Just after dawn, Principal Craig Hockenberry stands outside Oyler School like a beacon in his lime green shirt and sky blue tie, greeting students as they line up to go inside. It’s the first day back at the old school after two years away. Oyler had moved up the hill a mile or so during a $21 million renovation.
“Today’s going to be crazy getting used to the new building, but we’ll get it,” he tells students. “Each day will get better and better, okay?”
The first day of school marks the end of a tough summer in a tough neighborhood. Just before the break, a fifth-grade student and her mother were stabbed to death. Then an Oyler parent was murdered right across the street from the school. White styrofoam cups still spell out his name — Brian — in the chain link fence. Hockenberry says during the two years the school was closed for renovation, the drugs and violence in Lower Price Hill got worse.

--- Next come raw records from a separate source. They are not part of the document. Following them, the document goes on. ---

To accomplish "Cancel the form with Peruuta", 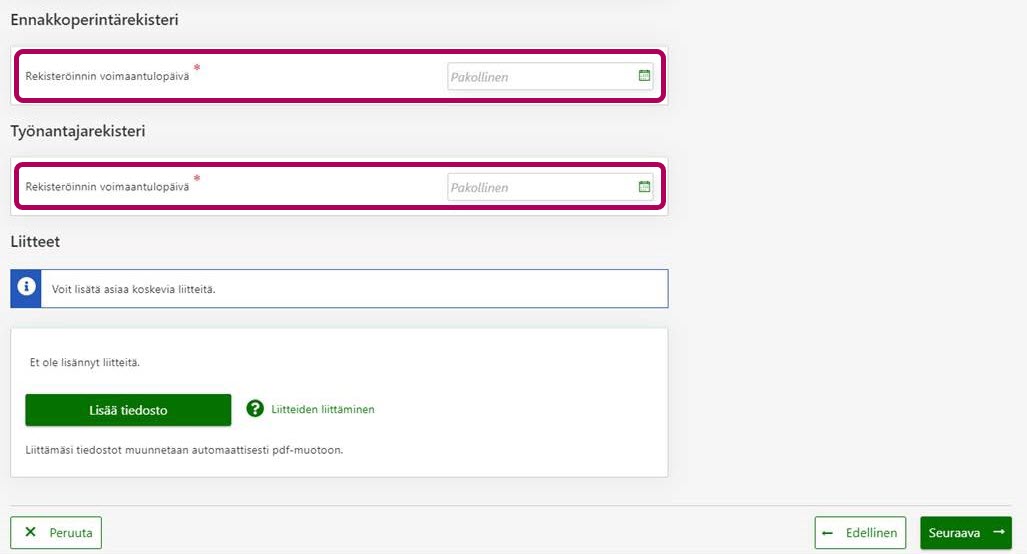I will [56, 533].
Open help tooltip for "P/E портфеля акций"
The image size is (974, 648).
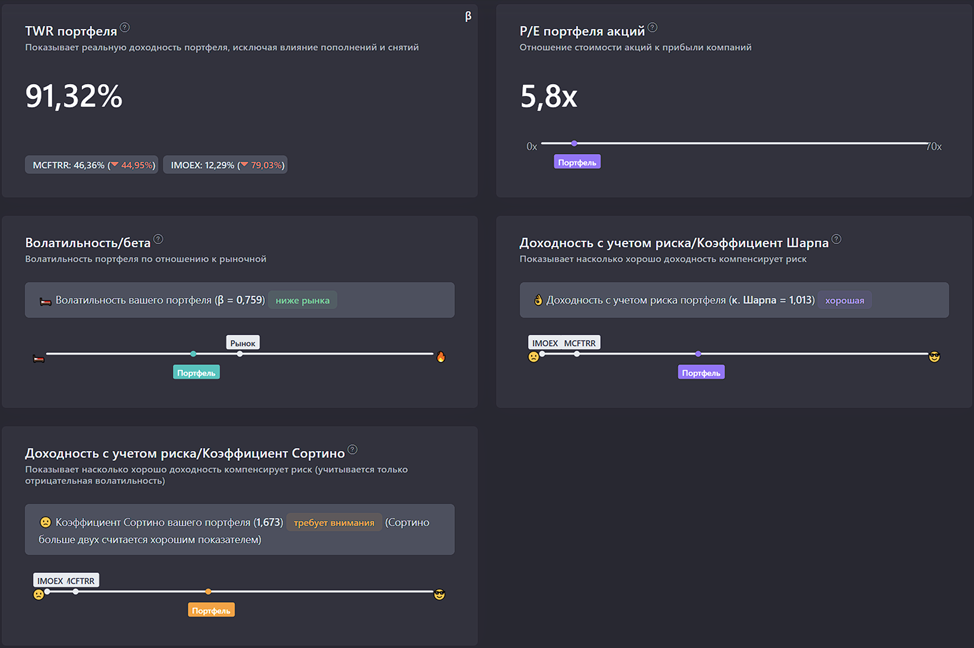pos(652,28)
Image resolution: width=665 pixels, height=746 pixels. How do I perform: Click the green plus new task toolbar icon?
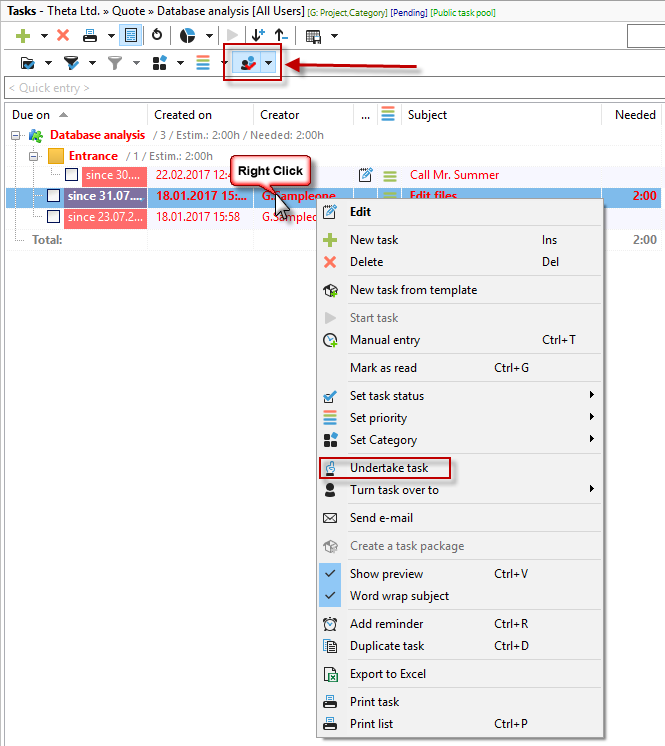[24, 36]
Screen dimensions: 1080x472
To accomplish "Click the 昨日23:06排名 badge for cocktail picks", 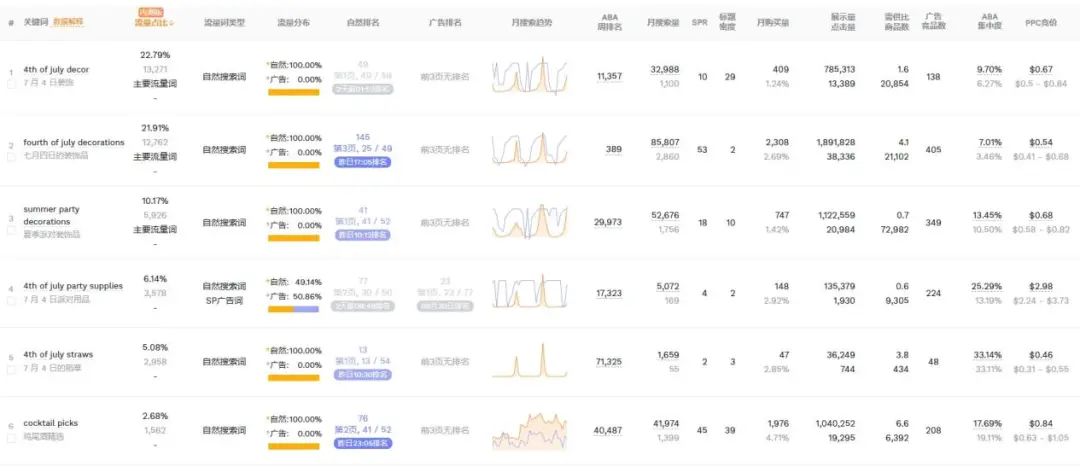I will (362, 443).
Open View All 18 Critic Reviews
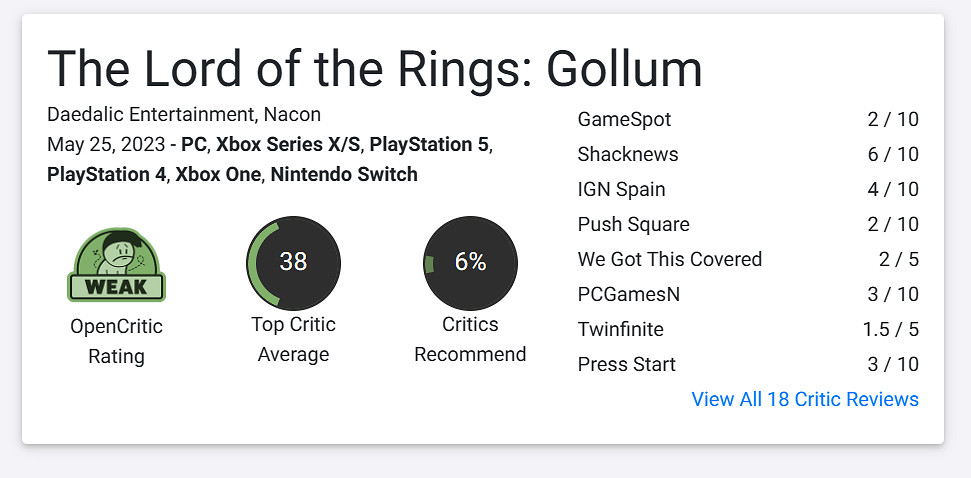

“I could walk you outside the door, not even 15 steps away, and I could probably get just about any drug that I want,” he says. “I could walk you another 15 feet down and there are our parents that are prostituting and are hooked on heroine and crack cocaine — parents that used to be on my PTA.”

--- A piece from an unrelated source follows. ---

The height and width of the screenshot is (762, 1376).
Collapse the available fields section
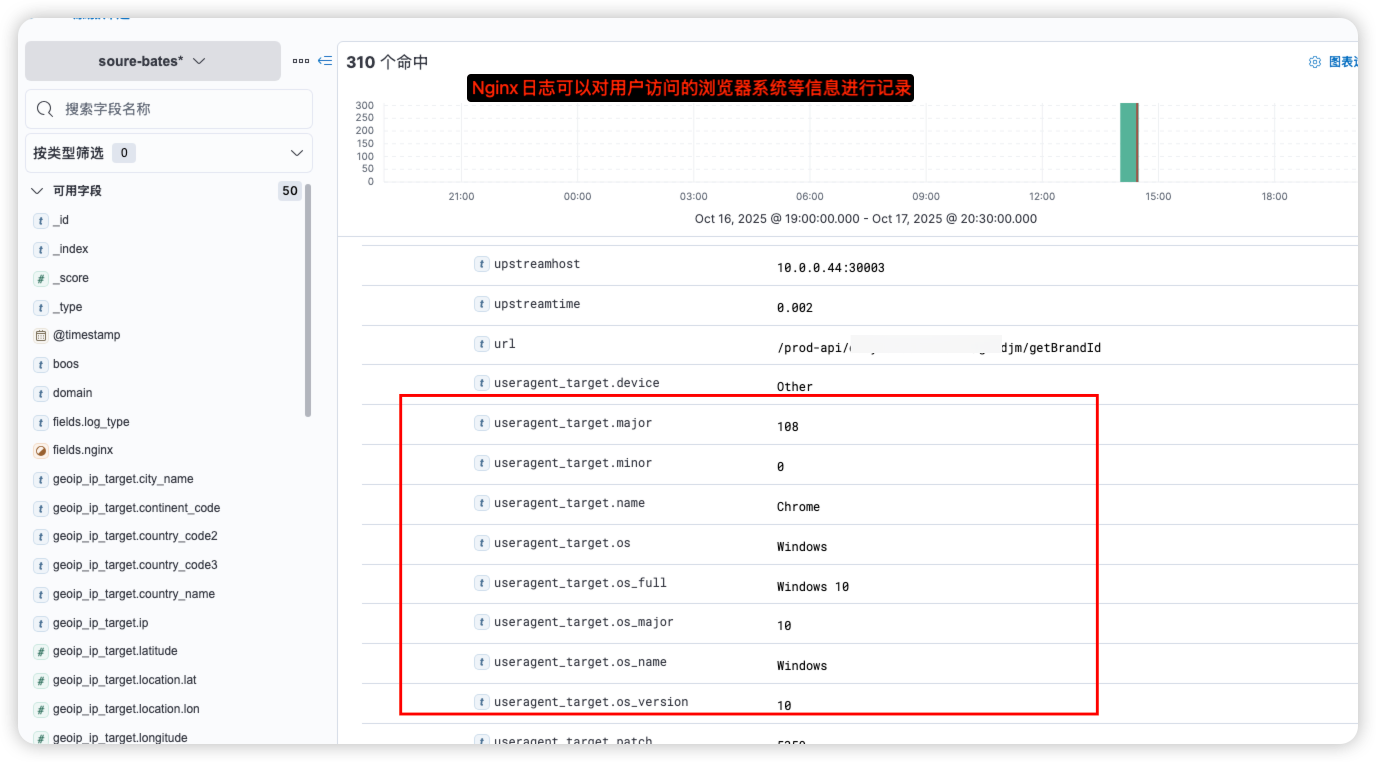[37, 191]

Lower Price Hill is a small neighborhood of brick row houses overlooking the Ohio River. The culture is known as Urban Appalachian. When coal mining jobs in Kentucky and West Virginia dried up after World War II, many families came here for factory jobs. But those are mostly gone, too. Many get by on welfare and food stamps.
Donna Jones has lived here, off and on, her whole life. “Families that have been here a long time have married other families,” she says. Brian Thompson, the Oyler parent who was shot during the summer, was her son-in-law’s brother. “I consider us a close-knit community,” she says.
Oyler School — with its long history and imposing brick and terra cotta architecture — looms large in that community. Jones went there. So did her kids, and now grandkids. “It’s more than a school,” she says. “It’s like the hub of activity.”
That is no accident. Oyler is what’s known as a community learning center. It’s part of a growing movement in education that says if you’re going help poor kids succeed in school, you have to fight the effects of poverty. Oyler’s teamed up with nonprofits and government agencies to put in a health center and a vision clinic on campus. The school is open from early morning until late at night. Kids can eat breakfast, lunch and dinner there and take home food on weekends.
The rehab created more space for all these services, and added air conditioning and real lab equipment and whiteboards*. With a new daycare and preschool, Hockenberry says Oyler now serves kids from age six weeks to 22. “In theory there should be no kid, no child or anybody in our community not getting full services here,” he says.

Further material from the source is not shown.